TRY IT ->
A single stretch of the material below is to be transcribed exactly, starting at the line with "The image size is (1024, 378)." and ending after the line with "Click the Role".

RECORD EXTRACTS ->
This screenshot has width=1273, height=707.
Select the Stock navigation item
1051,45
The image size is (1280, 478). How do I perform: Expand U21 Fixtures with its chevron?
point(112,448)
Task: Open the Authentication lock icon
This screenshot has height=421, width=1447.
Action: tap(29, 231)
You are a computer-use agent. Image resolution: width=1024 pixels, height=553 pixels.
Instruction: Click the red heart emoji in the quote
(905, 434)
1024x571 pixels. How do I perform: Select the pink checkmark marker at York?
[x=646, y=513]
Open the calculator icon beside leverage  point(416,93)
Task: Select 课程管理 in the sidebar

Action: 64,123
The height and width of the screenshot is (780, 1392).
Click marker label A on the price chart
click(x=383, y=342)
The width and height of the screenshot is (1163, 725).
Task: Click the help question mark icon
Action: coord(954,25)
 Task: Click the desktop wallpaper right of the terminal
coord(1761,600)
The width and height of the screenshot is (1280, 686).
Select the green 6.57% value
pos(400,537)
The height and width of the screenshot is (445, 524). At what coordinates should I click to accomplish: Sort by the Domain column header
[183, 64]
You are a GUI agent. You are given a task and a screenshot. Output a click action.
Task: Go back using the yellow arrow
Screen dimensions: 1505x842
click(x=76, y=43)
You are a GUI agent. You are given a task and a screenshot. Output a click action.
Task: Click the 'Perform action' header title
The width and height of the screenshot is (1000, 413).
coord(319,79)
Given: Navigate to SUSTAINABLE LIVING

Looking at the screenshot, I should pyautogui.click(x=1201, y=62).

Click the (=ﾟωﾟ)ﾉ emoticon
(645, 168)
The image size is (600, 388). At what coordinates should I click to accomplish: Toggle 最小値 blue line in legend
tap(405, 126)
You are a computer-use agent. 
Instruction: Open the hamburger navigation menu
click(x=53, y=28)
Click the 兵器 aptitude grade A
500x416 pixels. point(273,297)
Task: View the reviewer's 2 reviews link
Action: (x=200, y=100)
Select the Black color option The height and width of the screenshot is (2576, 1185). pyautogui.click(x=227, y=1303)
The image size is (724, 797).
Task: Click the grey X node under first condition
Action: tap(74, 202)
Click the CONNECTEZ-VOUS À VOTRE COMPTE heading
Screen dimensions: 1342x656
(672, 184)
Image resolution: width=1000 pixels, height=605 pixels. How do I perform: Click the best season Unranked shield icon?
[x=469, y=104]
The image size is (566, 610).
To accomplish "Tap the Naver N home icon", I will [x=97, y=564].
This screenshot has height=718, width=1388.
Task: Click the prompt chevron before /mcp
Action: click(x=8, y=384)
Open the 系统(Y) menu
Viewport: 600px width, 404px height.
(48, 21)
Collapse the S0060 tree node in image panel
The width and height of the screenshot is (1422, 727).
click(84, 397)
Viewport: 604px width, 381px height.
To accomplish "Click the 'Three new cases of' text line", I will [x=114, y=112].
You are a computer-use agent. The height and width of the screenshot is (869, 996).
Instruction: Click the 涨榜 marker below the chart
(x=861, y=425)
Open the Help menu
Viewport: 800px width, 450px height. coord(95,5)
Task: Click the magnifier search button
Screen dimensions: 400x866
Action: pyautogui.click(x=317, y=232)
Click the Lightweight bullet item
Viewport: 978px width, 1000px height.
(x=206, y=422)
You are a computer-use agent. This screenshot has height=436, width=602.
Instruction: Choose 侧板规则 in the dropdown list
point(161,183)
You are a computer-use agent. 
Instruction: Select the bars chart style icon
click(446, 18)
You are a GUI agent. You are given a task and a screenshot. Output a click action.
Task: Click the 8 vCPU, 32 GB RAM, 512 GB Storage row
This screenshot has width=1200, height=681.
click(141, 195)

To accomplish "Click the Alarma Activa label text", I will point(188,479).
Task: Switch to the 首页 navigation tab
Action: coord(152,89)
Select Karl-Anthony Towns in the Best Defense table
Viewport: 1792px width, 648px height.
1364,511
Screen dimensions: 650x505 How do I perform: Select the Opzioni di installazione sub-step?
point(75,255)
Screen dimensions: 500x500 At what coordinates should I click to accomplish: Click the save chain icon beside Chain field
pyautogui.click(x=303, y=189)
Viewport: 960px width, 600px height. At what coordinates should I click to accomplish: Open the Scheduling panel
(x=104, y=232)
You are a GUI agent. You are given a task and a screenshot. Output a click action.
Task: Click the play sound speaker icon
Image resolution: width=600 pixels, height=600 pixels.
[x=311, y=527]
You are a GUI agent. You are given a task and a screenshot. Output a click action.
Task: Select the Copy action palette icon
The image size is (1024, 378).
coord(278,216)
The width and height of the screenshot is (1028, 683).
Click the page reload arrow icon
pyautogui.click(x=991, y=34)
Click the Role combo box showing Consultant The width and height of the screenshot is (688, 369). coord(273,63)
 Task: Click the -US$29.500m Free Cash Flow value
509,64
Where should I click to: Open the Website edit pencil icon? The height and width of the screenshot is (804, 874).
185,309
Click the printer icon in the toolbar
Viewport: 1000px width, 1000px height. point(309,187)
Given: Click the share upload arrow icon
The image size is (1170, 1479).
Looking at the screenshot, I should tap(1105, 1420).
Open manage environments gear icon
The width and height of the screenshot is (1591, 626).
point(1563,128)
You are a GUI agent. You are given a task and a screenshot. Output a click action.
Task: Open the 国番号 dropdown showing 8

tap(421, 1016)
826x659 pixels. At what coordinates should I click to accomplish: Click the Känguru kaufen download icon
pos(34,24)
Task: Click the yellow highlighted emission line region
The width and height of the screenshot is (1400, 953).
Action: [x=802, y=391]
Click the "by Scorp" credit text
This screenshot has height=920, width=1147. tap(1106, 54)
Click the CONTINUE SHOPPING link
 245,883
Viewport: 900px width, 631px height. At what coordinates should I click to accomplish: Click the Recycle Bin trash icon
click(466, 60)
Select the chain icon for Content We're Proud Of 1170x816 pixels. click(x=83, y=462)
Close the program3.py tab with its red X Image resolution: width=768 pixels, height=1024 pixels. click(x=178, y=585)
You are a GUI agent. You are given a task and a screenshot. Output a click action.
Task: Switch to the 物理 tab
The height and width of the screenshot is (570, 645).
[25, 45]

EXERCISE RESPONSE ->
The image size is (1024, 378).
coord(278,216)
The width and height of the screenshot is (1028, 683).
Click the page reload arrow icon
pyautogui.click(x=991, y=34)
Click the Role combo box showing Consultant The width and height of the screenshot is (688, 369). coord(273,63)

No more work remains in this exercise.